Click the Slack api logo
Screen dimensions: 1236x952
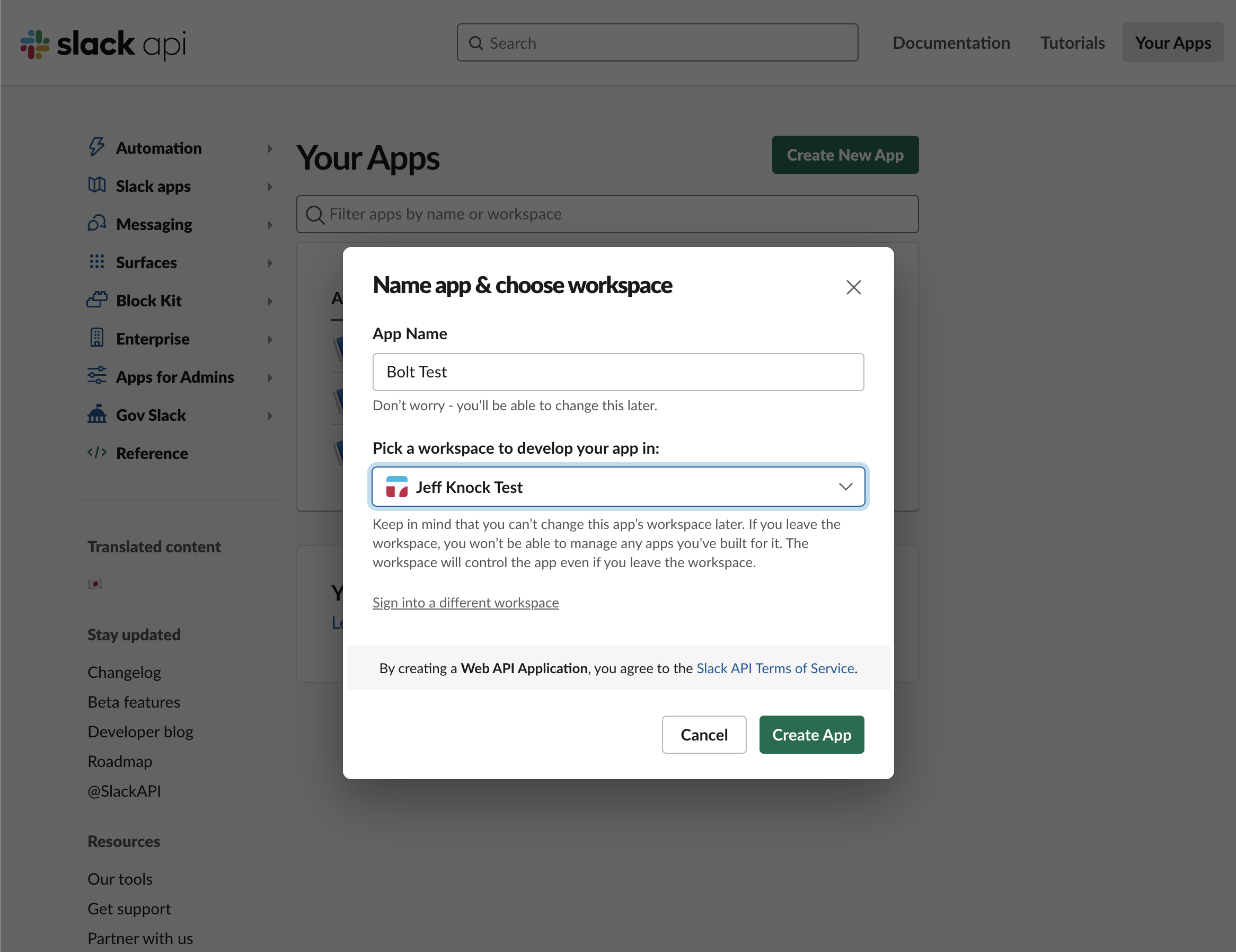103,43
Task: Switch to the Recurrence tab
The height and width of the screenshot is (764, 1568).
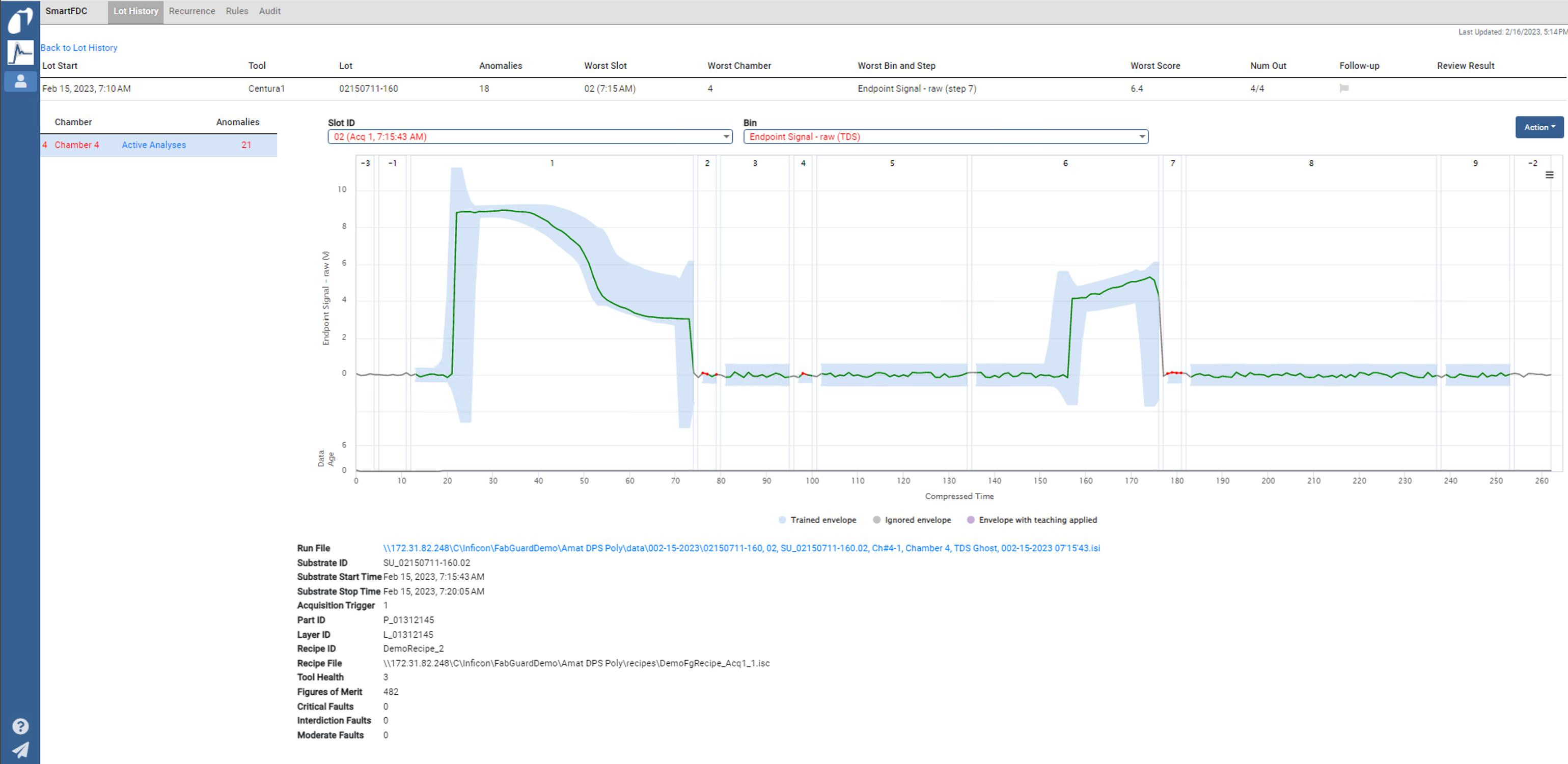Action: click(192, 11)

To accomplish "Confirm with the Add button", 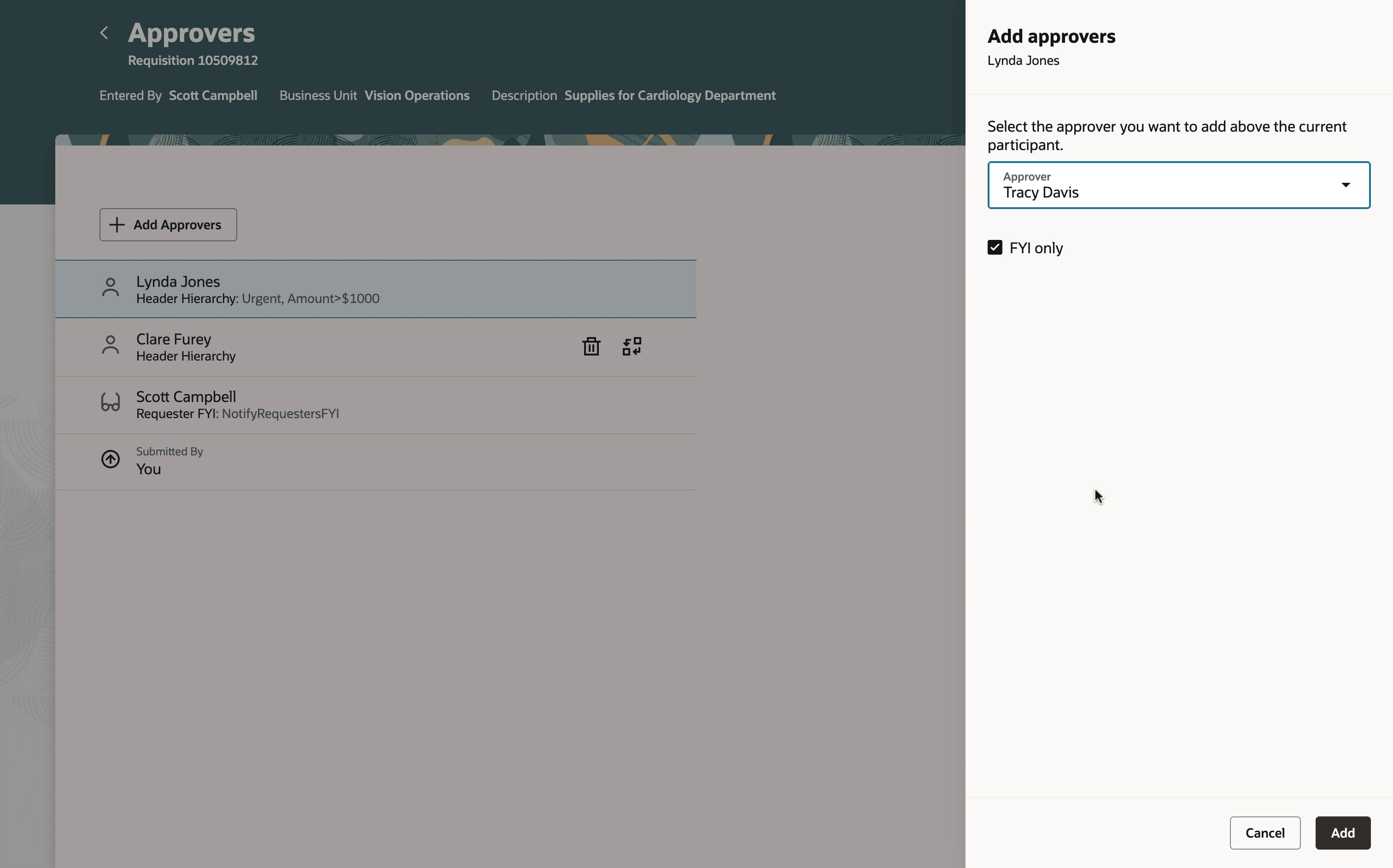I will [1342, 833].
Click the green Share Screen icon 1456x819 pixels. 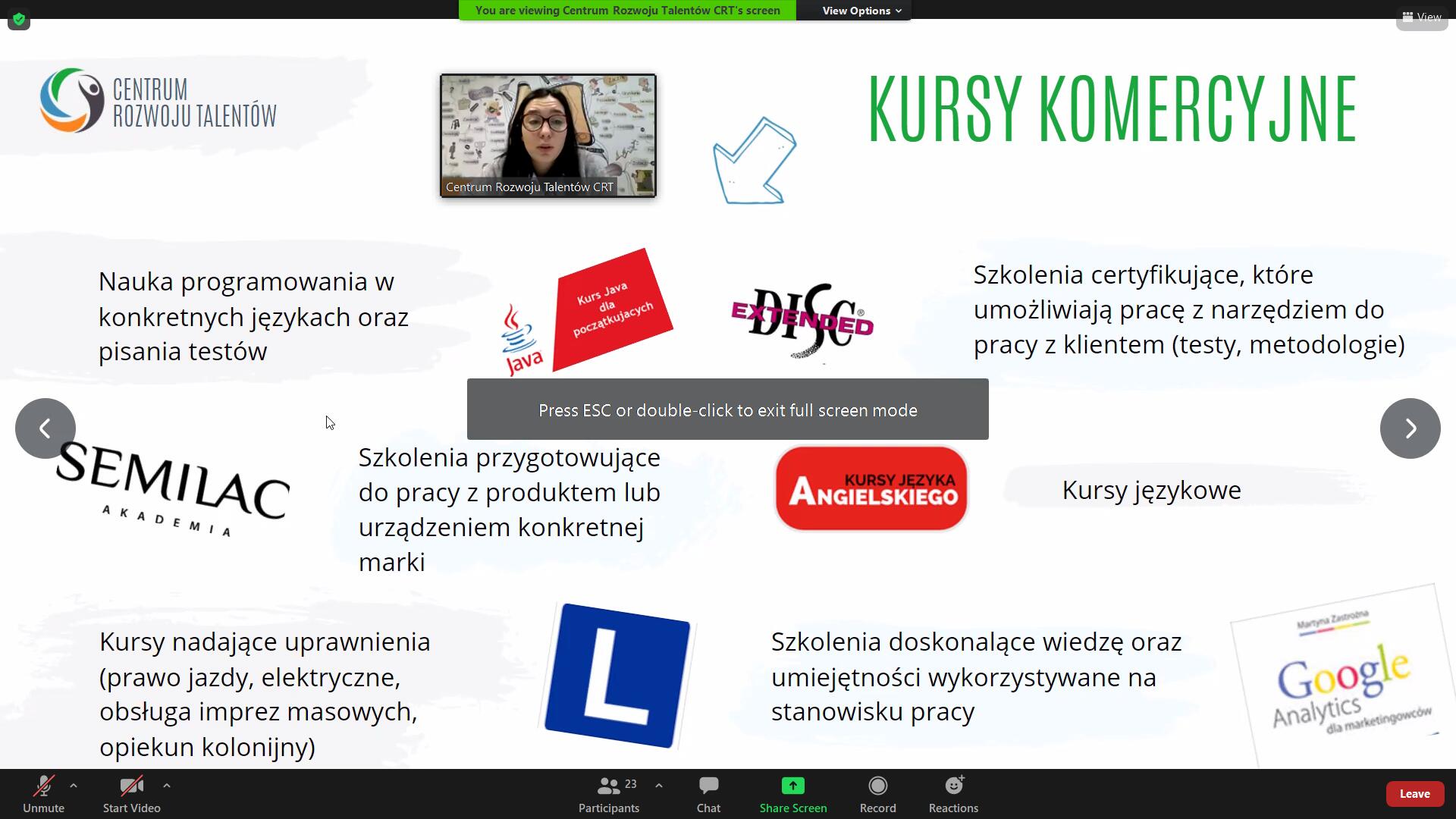tap(792, 786)
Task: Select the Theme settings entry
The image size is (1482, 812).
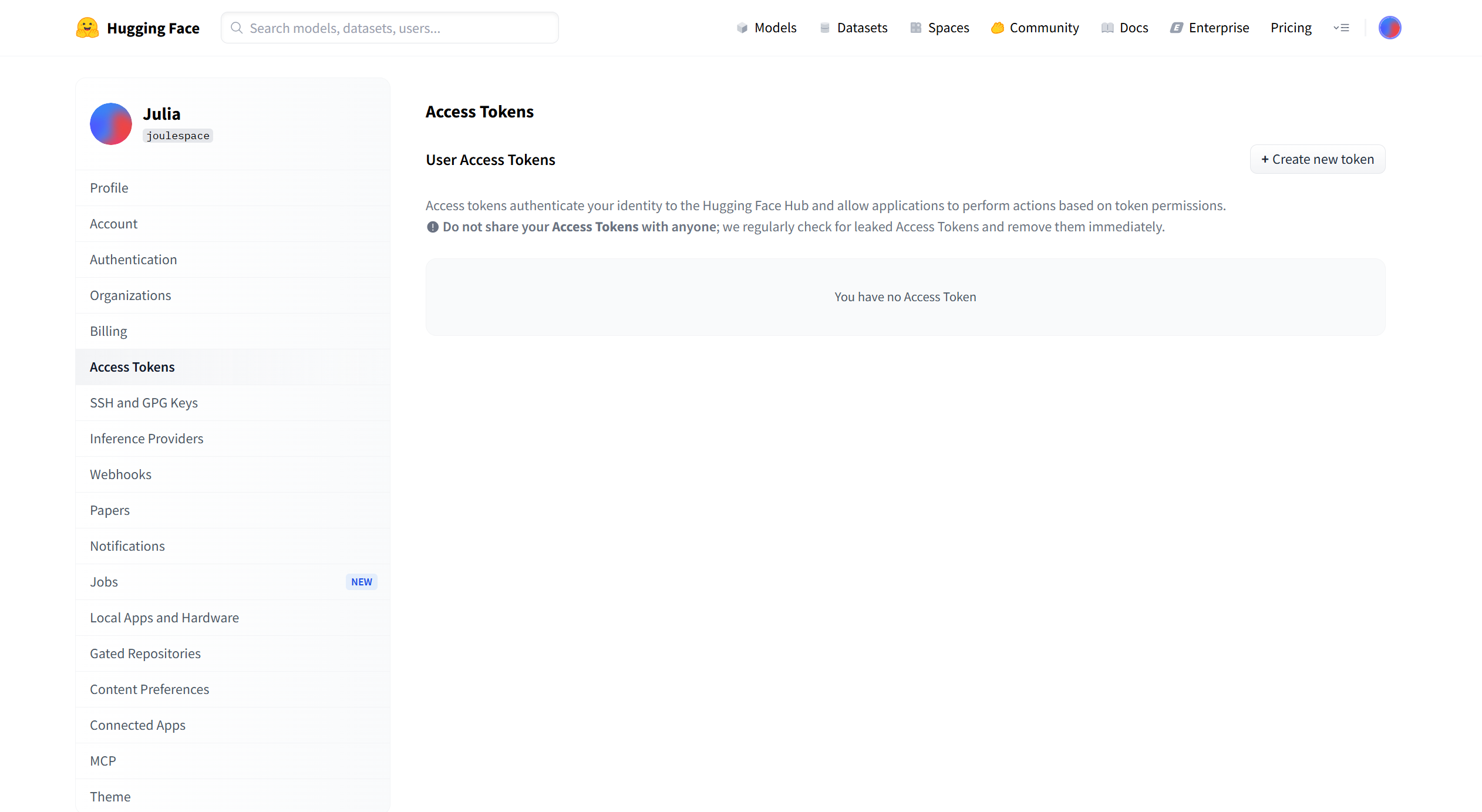Action: pyautogui.click(x=110, y=797)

══════════

* What needs to be done: If a line of the entries above includes the word "Task", count it; then state the total and nothing else.

* Answer to this exercise: 2